• _What to work on_
Turn the material from its first line through the line containing "pos(297,213)" into a numbered list, omitting any blank lines.

(Dataset entries)
-- begin --
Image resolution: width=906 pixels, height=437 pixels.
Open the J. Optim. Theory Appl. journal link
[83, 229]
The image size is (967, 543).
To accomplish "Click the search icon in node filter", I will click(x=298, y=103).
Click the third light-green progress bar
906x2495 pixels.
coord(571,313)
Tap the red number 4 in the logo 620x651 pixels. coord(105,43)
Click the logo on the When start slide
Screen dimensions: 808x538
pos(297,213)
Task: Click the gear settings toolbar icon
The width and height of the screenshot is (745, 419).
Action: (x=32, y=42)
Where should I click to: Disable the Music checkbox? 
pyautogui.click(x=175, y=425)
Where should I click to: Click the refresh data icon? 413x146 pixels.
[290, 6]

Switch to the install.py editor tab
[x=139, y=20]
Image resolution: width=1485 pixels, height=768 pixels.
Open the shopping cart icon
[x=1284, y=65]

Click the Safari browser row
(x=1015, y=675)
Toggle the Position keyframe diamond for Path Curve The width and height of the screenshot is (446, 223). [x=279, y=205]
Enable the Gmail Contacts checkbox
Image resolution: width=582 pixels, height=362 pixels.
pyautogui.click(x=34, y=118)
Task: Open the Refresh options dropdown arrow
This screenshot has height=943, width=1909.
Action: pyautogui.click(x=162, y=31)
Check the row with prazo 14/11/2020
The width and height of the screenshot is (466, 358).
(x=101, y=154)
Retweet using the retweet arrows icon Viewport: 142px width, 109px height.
-- end --
• _Task answer_
1. Image resolution: width=906 pixels, height=437 pixels.
2. Open the J. Optim. Theory Appl. journal link
3. [83, 229]
4. The image size is (967, 543).
5. To accomplish "Click the search icon in node filter", I will click(x=298, y=103).
6. Click the third light-green progress bar
7. 906x2495 pixels.
8. coord(571,313)
9. Tap the red number 4 in the logo 620x651 pixels. coord(105,43)
10. Click the logo on the When start slide
11. Screen dimensions: 808x538
12. pos(297,213)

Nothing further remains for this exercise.